During a recent Parkville Board of Aldermen meeting, officials voted unanimously to approve a tax incentive for a 350-acre development and had a lengthy discussion about the city’s difficulty in meeting open records requests submitted by a member of the citizens group opposing the development.
They also announced at the meeting last week, they may charge the citizen, Jason Maki, an additional $19,000 for document requests under the Sunshine Law, which is intended to maintain transparency in government operations.
Maki, who has paid $5,300 to the city at their request for information under the law, said he was unaware of the additional charges the city may impose until he viewed a video of the board of aldermen meeting on the city’s website.
He said the extra money represents “a form of retaliation” meant to deter he and others from seeking information about the city’s actions under the Sunshine Act. Maki said his requests are within the law and meant to expose possible corruption in the city’s handling of the development.
The board also approved the establishment of a $300,000 Community Improvement District (CID), which will be paid by residents of the proposed The Meadows at Creekside community, a development near Brinkmeyer Road that represents only a portion of the 350-acre development proposed for the area near Interstate 435 and Missouri 45 in Parkville. The CID charges residents’ fees for some improvements to the area, such as infrastructure, and acts as an incentive to developers because it reduces their costs while transferring them to the residents in the form of taxes. In addition, Parkville aldermen also established a CID Board to govern the district and the board assigned members, which include City Administrator Joe Parente, Mayor Nan Johnston and the city finance director.
Regarding the open records information, Parente said during the meeting the city had researched and provided more than 25,000 requests filed by Maki, a member of a citizens group formed shortly after the development was announced and opposed to the city’s management of the development. During a telephone interview, Maki said the city’s claims are inaccurate and the citizens’ group’s records indicate the city has supplied information from about 8,000 requests.
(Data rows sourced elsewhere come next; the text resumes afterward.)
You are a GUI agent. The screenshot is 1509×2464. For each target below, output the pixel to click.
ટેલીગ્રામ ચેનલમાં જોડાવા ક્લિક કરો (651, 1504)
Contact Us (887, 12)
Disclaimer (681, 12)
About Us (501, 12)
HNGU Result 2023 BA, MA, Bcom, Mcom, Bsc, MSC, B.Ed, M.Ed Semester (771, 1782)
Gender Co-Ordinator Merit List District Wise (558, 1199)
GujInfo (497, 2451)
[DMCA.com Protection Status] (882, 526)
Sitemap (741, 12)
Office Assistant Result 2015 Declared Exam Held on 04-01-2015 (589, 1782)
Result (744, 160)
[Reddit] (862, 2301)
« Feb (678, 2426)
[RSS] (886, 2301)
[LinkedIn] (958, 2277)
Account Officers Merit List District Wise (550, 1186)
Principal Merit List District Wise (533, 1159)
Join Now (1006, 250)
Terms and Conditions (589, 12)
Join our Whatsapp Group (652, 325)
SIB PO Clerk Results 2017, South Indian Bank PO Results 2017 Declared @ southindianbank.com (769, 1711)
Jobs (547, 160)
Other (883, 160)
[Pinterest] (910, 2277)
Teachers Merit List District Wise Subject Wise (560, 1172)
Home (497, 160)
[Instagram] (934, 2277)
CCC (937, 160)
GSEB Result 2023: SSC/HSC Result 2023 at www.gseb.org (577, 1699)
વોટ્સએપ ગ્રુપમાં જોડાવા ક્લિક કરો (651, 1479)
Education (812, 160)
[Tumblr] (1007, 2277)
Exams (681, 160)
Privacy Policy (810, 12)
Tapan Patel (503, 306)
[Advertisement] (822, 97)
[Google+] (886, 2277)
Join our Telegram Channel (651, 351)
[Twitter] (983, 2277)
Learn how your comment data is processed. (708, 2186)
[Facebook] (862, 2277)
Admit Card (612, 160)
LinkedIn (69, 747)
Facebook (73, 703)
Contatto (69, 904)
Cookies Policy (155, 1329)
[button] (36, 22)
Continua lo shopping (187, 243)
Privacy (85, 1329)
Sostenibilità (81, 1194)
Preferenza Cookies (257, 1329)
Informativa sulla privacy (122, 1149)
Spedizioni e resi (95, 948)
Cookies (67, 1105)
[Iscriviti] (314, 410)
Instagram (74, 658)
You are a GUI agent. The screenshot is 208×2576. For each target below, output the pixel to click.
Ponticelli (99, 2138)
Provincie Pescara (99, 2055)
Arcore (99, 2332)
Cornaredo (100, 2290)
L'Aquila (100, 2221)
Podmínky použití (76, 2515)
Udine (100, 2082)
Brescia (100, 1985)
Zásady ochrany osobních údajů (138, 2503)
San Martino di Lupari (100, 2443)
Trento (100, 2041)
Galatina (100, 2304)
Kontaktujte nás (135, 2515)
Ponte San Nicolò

“That’s a far cry from Mr. Parente’s claim of 25,000,” he said, adding that some requests for information have been supplied in duplicate. “I can tell you what they had for lunch,” he said, regarding some information not requested that has been provided.
The citizens group also established a website about what they view as the city’s mismanagement of the project, including some of what they consider to be illegal communications between city and elected officials, the developer and his attorney.
According to Missouri law, communications between such entities are required to take place in an open, public forum, such as a meeting. The group has learned, from Sunshine requests, that city leaders have, in some cases, attempted to skirt the law by avoiding a quorum during such discussions. According to one such request, Parente urged city leaders to meet in small groups in order to avoid forming a quorum.
Maki has said the city has failed to comply with some requests, specifically the content of some emails and telephone calls between city staff, aldermen, the developer and his attorney. While Maki said some requested information is missing, Parente painted a different picture, stating the city has made every effort to provide information, sometimes to the detriment of city taxpayers.
“Some city services have lagged,” Parente said. “Our citizens come first,” he said. Parente has previously said the city hired an information technology (IT) specialist to answer the requests but that the amount of information requested has required city staff to, at times, help sort information.
During the board meeting last week, Mayor Nan Johnston said she had been asked about the status of a nine-page-letter Maki’s attorneys sent to the Missouri Attorney General’s office. The letter included what the group claims are missteps by the city, including a myriad of objections to the city’s handling of the project. The letter includes how the city has failed to comply with many of the group’s requests for information, including cell, text and email messages about the development.
The citizens’ website states the city has a double standard for handling requests by some groups. They contacted the city last fall, asking for a list of emails of Planning and Zoning Commission members in order to thank them for allowing residents to speak during a public forum regarding the development. Maki said the city told him he would need to file a Sunshine request to obtain that information. But the group learned through Sunshine requested information that the city readily supplied the developer’s attorney with email addresses of city elected officials.
“The City of Parkville has very different approaches for how they treat members of the development community versus citizens and ordinary community members,” the website states.